Every place is all about ‘buy now, pay later’ at present, and Latin America is no exception.
Addi announced raising a $75 million extension from its Series B funding, bringing the total amount to $140 million. The startup has raised $35 million as equity led by Union Square’s Opportunity Fund as well as $30 million as debt funding from Architect Capital.
They have dual headquarters, one in Bogota, Columbia and another in Sao Paulo, Brazil. The company declined to reveal its valuation, and just hinted that it is triple times the value they had 90 days ago, as the Series B funding has led them to be in the dollar range of hundreds of millions.
Greycroft, a New York-based company, led the extension, along with active participation from new investors like Citius Capital, Intersection Growth Partners, and GGV Capital, as well as pre-existing backers like Endeavor Catalyst, Andreessen Horowitz, Union Square’s Opportunity Fund, Monashees, Quona Capital and Foundation Capital.
The latest funding helped Addi to raise a total of $220 million in equity and debt since its inception in September 2018.

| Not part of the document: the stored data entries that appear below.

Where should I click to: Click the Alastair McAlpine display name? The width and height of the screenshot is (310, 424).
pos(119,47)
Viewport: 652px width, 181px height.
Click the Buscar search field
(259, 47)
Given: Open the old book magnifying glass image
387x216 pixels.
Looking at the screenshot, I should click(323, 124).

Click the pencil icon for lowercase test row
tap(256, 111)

The co-founder and CEO of Addi, Santiago Suarez, elaborated how Elmer Ortega, Daniel Vallejo and himself built the company with a vision of establishing digital commerce as a reality in Latin America, a place with lesser technological transformations, resulting in only 25% of the residents to have credit cards.
Suarez said how this could be attained by facing the payment problems and solving them, followed by creating a frictionless method of payments under affordable circumstances for the customer base to fulfill what they want.

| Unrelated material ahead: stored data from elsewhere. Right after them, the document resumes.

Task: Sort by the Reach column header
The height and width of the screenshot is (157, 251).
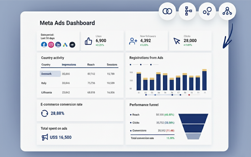Action: tap(91, 65)
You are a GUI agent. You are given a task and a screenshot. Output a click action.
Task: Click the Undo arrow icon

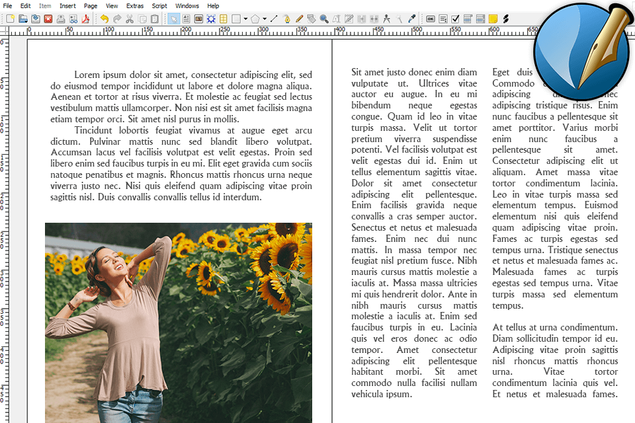104,19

Addi started an offering of buy now, pay later, which allowed customers to purchase their required goods in a few clicks on the screen. At present, they allow their customers to pay for their purchases after three months without any cost. For big purchases, Addi allows customers to take 24 months for completing the payment at fair and competitive rates.
The company is available for e-commerce, brick-and-mortar purchases and mobile transactions throughout Columbia and Brazil, with vivid plans of expanding its market in Latin America in the near future. It particularly wants to enter the Mexican market and have fruitful business there within 2022. Addi has grown its GMV by 13 times since the beginning of this year, as per Suarez.
At present, the company focuses more on growth than profits. They currently have 260 employees, from being a team of 120 people a year ago. They are proud of being one of the few Latin American businesses which provide equity to every staff member. They have around 150,000 customers at the moment, which is increasing by 30-40% every month. They work with about 500 merchants, including renowned brands like Claro, Keep Running, Mario Hernandez and Arturo Calle. They also formed a strategic partnership with Banco Santander, earlier this year. Addi is said to have rebuilt the market.